Ilha quase perdeu suas aves até uma decisão extrema mudar tudo

Erradicação de gatos selvagens transformou um desastre ambiental em exemplo global

A decisão extrema foi para preservar as aves sobreviventes

A decisão extrema foi para preservar as aves sobreviventes | Imagem gerada por IA

A maior operação já feita contra gatos selvagens mostrou como a eliminação total de um predador invasor pode recuperar ecossistemas inteiros e permitir o retorno de aves que haviam desaparecido de ilhas remotas.

O caso, ocorrido na Ilha Macquarie, tornou-se uma das experiências mais importantes da conservação ambiental moderna por demonstrar que ações prolongadas e bem planejadas podem reverter danos considerados irreversíveis.

Segundo matéria publicada no site Click Petróleo e Gás, a presença de gatos domésticos que se tornaram selvagens provocou, ao longo de décadas, um colapso nas populações de aves marinhas que nidificavam no solo.

A erradicação completa desses animais levou anos, exigiu estratégias específicas e passou a servir como referência para projetos semelhantes em outras partes do mundo.

A introdução de gatos domésticos alterou o equilíbrio da ilha

A Ilha Macquarie, localizada no sul do Oceano Pacífico, teve seu equilíbrio ambiental profundamente afetado após a introdução de gatos domésticos no século 19.

Sem predadores naturais e em um ambiente isolado, esses animais se multiplicaram rapidamente e passaram a caçar aves marinhas de forma intensa.

Essas aves dependiam do solo para se reproduzir e não estavam adaptadas à presença de predadores mamíferos introduzidos.

O resultado foi a destruição de ninhos, a morte de filhotes e o abandono de áreas tradicionais de reprodução, levando algumas espécies ao desaparecimento local.

O controle parcial não foi suficiente para conter os danos

As primeiras tentativas de conservação focaram na redução gradual da população de gatos, com ações contínuas de controle ao longo dos anos. Apesar de diminuir temporariamente os impactos, essa estratégia mostrou-se insuficiente para garantir a recuperação das aves.

Mesmo com números reduzidos, os gatos remanescentes continuavam a caçar e a se reproduzir.

Ficou claro que, enquanto existisse qualquer indivíduo na ilha, o risco de colapso das colônias de aves permaneceria, o que levou à decisão de erradicação total.

Uma erradicação longa e tecnicamente complexa

A fase final da operação exigiu métodos cada vez mais precisos, já que os últimos gatos tornaram-se mais difíceis de localizar. Foram utilizadas armadilhas e ações diretas em um território marcado por clima extremo, vegetação densa e terreno irregular.

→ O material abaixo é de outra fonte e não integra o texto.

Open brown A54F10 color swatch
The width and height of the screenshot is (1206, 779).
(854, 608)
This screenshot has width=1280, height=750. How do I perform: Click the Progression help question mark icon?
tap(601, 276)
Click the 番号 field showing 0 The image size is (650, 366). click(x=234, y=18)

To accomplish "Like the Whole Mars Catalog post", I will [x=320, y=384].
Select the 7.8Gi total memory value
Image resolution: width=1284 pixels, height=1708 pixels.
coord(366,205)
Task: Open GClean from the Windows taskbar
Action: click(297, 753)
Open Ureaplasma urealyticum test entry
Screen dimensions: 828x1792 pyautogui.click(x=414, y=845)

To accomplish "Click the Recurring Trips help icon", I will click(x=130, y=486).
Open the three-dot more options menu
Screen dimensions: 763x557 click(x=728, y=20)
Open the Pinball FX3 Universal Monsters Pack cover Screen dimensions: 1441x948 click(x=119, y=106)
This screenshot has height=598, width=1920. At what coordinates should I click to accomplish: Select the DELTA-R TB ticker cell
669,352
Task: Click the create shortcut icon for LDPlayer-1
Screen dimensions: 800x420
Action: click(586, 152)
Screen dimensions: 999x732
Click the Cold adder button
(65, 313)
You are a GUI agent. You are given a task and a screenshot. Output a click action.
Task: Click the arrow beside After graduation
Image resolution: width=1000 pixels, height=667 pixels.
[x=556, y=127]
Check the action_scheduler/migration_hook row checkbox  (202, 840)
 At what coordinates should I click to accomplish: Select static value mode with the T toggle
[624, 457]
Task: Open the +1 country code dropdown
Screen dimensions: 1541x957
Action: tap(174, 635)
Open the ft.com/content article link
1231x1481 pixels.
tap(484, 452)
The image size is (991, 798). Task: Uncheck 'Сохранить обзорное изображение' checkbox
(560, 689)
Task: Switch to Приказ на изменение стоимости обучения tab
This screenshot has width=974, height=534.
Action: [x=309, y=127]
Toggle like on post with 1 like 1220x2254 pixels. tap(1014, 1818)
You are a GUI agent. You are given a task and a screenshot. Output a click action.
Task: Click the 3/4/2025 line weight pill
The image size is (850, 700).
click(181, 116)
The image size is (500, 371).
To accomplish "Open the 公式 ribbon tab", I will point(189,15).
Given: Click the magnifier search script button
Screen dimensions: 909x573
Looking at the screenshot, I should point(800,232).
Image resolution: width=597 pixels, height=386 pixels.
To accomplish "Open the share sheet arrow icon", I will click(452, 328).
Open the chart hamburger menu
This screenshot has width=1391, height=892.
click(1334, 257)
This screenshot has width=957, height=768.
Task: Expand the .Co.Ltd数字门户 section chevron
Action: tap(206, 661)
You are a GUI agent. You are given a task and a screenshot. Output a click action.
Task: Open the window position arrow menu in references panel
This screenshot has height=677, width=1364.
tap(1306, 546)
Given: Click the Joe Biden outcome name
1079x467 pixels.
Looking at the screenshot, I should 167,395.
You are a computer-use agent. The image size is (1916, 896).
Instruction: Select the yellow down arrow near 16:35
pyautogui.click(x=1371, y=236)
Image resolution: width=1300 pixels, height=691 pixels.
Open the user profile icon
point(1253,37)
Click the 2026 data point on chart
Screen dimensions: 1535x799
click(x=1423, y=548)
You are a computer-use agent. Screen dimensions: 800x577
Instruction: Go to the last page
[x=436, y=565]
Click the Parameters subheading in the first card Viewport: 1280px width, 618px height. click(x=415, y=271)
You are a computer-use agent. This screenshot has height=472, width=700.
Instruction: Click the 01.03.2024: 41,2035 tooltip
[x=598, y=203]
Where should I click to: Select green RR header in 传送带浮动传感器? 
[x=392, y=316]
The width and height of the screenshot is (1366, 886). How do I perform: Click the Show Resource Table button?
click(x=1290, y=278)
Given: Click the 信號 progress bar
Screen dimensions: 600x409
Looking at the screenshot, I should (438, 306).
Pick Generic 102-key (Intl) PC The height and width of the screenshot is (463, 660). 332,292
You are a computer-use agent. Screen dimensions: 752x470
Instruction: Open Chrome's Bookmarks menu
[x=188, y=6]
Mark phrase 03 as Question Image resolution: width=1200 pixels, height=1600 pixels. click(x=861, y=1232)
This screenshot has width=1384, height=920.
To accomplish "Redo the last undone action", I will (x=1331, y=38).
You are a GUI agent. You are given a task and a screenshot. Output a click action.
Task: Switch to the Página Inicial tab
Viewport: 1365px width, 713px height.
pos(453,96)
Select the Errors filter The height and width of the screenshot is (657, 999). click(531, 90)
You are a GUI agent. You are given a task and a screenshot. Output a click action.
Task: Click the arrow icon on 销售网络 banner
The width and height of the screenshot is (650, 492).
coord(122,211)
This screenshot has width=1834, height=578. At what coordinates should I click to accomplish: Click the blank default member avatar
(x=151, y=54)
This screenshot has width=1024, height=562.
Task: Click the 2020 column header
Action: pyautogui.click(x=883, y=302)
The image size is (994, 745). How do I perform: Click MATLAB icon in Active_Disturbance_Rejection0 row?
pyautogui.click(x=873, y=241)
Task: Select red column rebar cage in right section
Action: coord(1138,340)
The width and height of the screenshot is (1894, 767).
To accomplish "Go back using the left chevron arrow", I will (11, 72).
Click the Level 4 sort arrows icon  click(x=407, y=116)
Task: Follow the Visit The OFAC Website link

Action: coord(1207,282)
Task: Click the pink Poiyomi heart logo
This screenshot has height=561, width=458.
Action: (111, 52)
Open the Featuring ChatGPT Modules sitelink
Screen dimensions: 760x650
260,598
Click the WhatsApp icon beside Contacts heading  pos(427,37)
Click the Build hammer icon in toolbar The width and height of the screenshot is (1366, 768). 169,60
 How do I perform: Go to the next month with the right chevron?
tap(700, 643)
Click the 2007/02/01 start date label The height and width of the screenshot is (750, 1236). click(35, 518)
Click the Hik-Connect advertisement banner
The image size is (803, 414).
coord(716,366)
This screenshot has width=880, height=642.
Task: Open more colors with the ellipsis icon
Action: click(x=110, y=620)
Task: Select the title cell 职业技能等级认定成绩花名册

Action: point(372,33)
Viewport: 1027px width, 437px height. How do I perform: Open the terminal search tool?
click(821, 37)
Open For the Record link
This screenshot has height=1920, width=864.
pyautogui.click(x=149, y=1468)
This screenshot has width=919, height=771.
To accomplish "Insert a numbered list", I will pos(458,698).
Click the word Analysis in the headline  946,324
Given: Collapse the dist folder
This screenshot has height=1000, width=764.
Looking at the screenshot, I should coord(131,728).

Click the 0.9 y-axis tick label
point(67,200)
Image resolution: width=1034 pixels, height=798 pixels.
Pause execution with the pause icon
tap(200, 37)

Cada etapa demandou planejamento cuidadoso, pois a permanência de um único animal poderia comprometer todo o esforço. A operação avançou lentamente até que o último gato foi eliminado, encerrando um processo que levou décadas para ser concluído.

Monitoramento confirmou a recuperação das aves marinhas

Após a erradicação, a ilha entrou em um período rigoroso de monitoramento para garantir que não houvesse sobreviventes. Técnicas como inspeções regulares e o uso de cães treinados ajudaram a confirmar a ausência total de gatos.

Com o fim da predação, aves marinhas começaram a retornar a áreas antes abandonadas.

Colônias voltaram a se estabelecer, e os sinais de reprodução indicaram que o ecossistema estava, finalmente, em processo de recuperação, consolidando o caso como um exemplo bem-sucedido de restauração ambiental.